• _WHAT YOU SHOULD DO_: Start the copy at the line holding "Task: Click the zoom to fit magnifier icon" and continue it exactly through the last line of the entries, leaving out pictures and anything else.

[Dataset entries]

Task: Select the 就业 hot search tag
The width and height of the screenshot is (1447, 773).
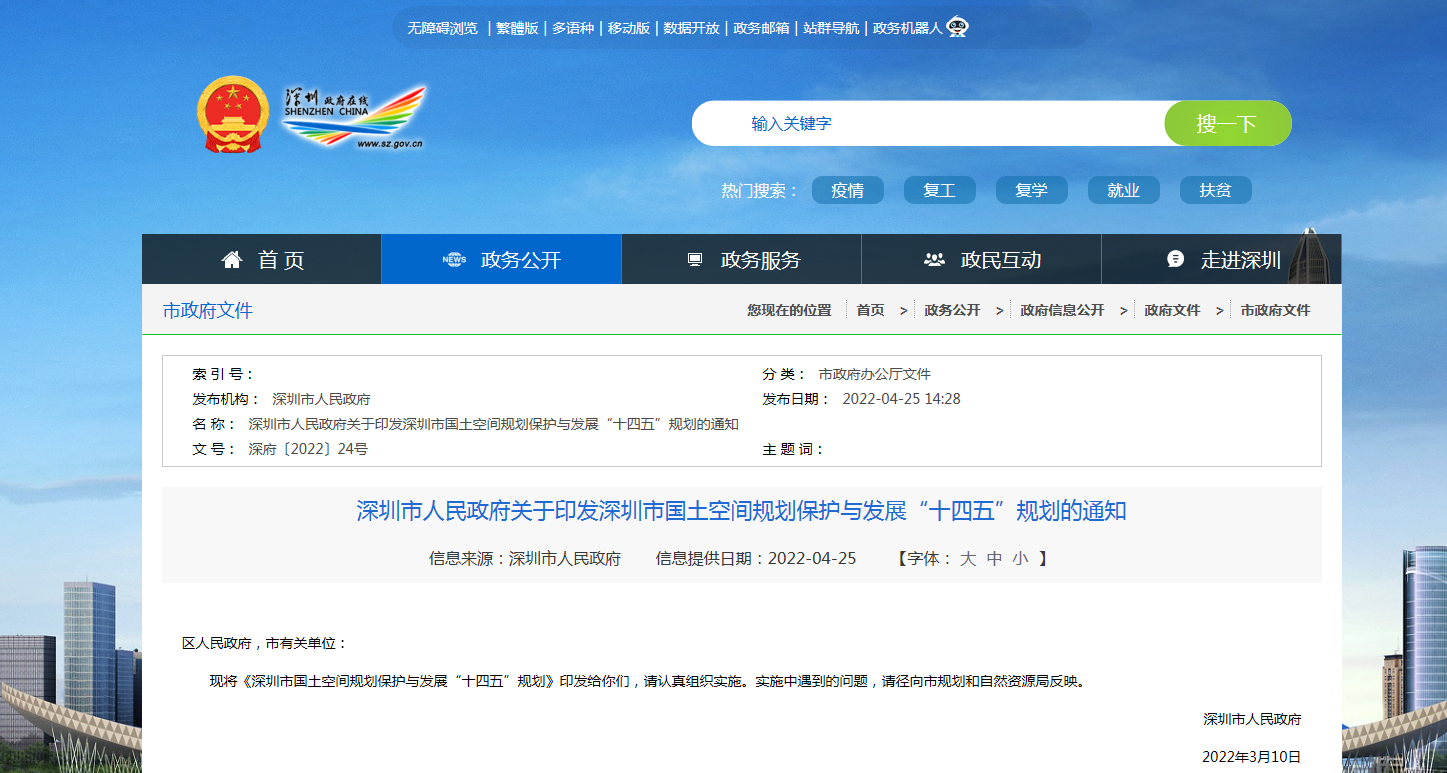Action: 1123,190
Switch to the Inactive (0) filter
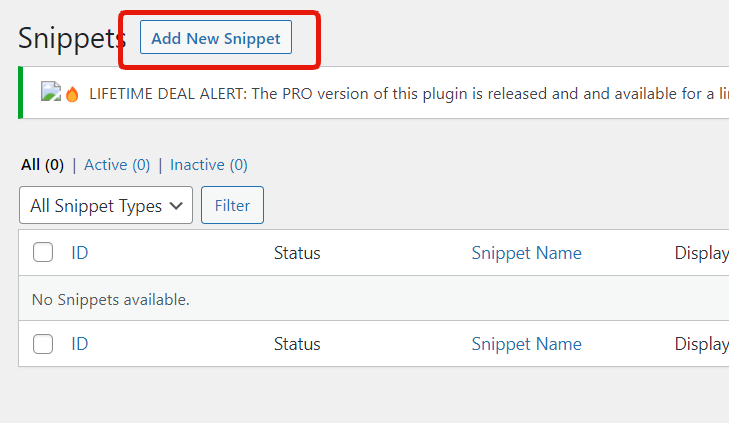 [209, 165]
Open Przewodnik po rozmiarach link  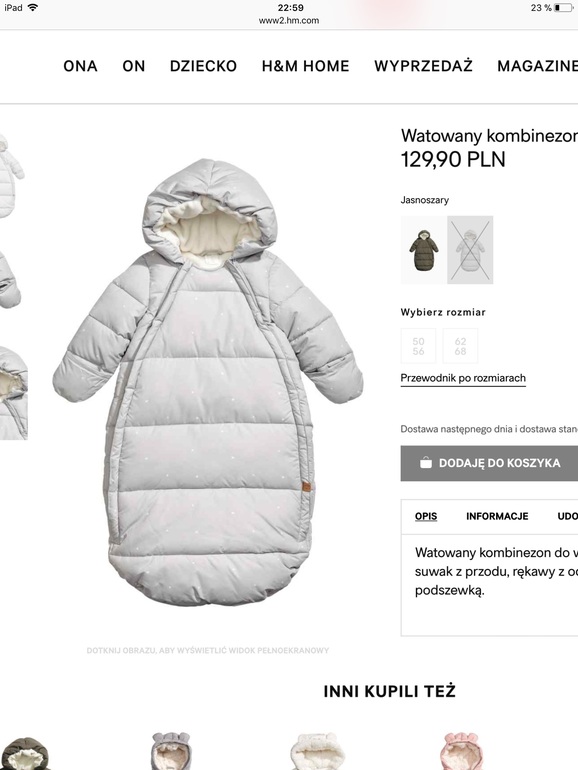(x=463, y=378)
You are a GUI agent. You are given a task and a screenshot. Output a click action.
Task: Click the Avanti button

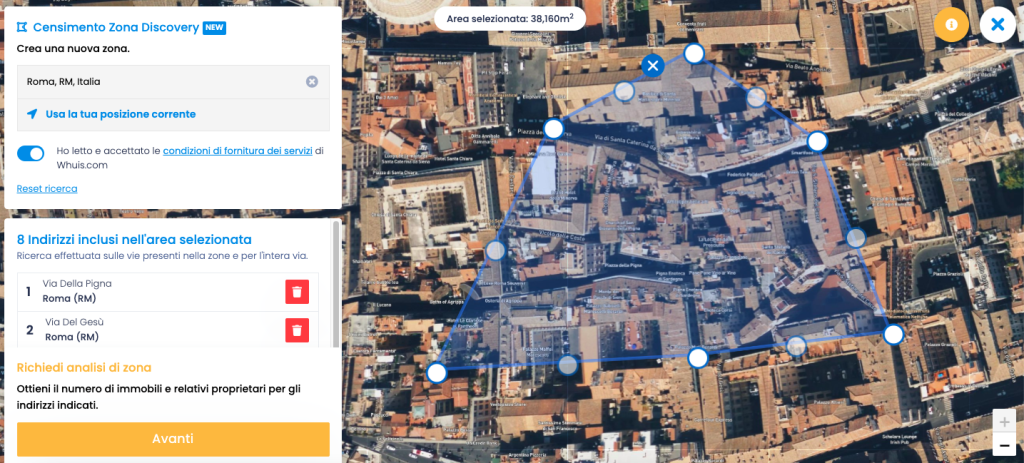[173, 439]
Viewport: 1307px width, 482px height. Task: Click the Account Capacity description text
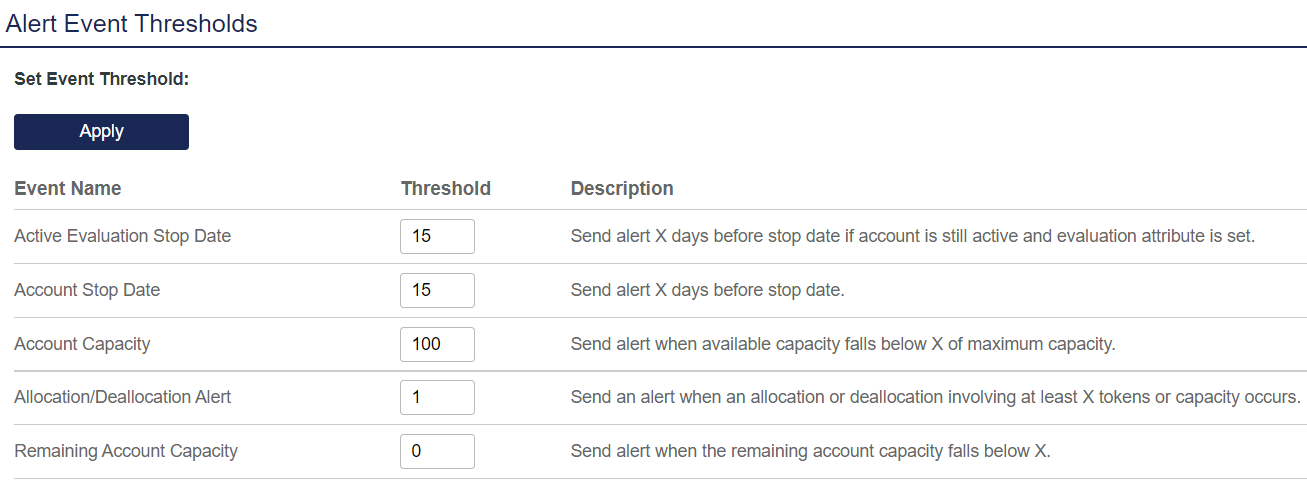842,344
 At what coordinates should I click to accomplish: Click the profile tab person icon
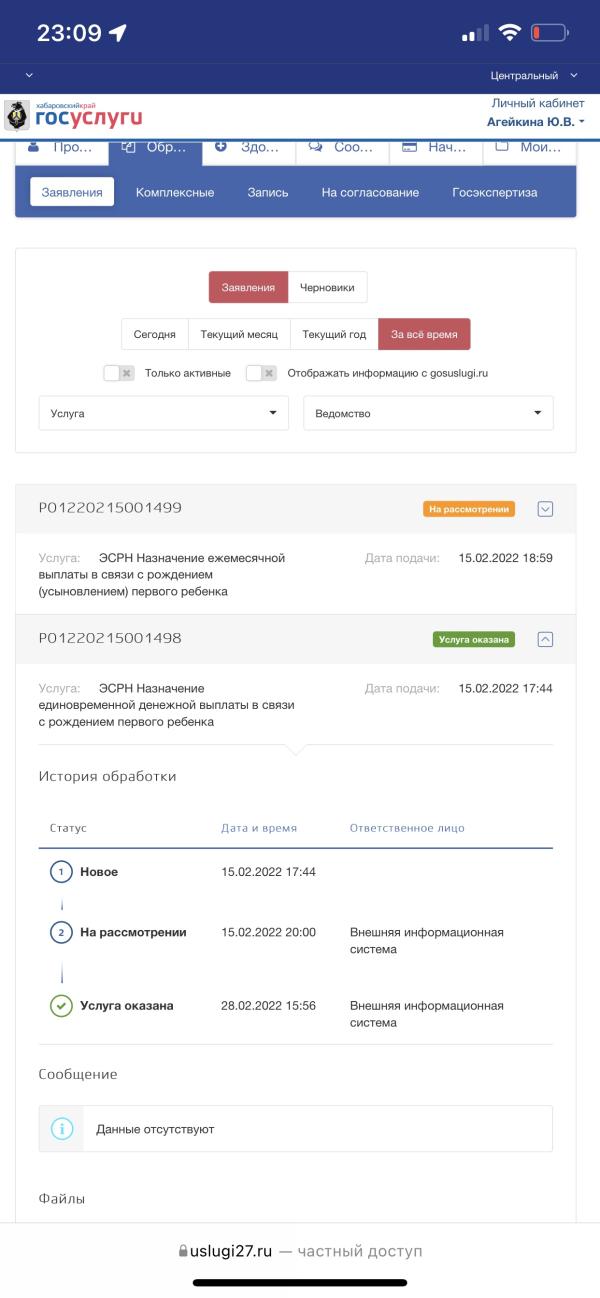coord(33,146)
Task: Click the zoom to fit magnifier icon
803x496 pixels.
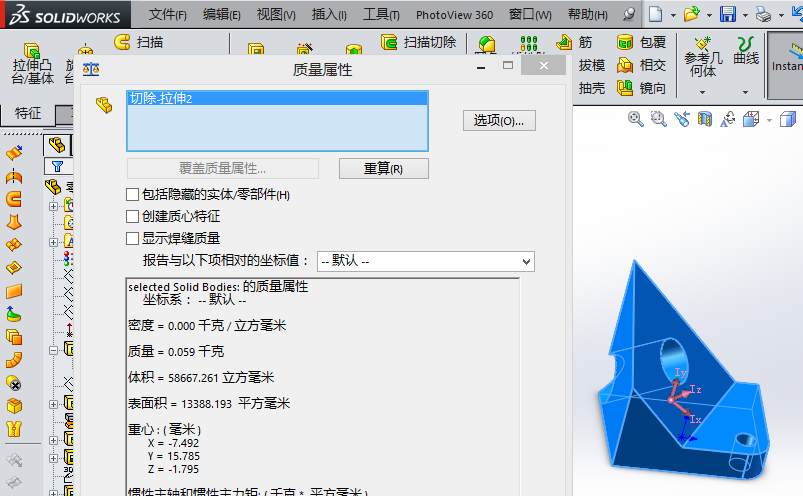Action: tap(635, 119)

• _RESPONSE BELOW_:
Task: Click the zoom to fit magnifier icon
803x496 pixels.
Action: tap(635, 119)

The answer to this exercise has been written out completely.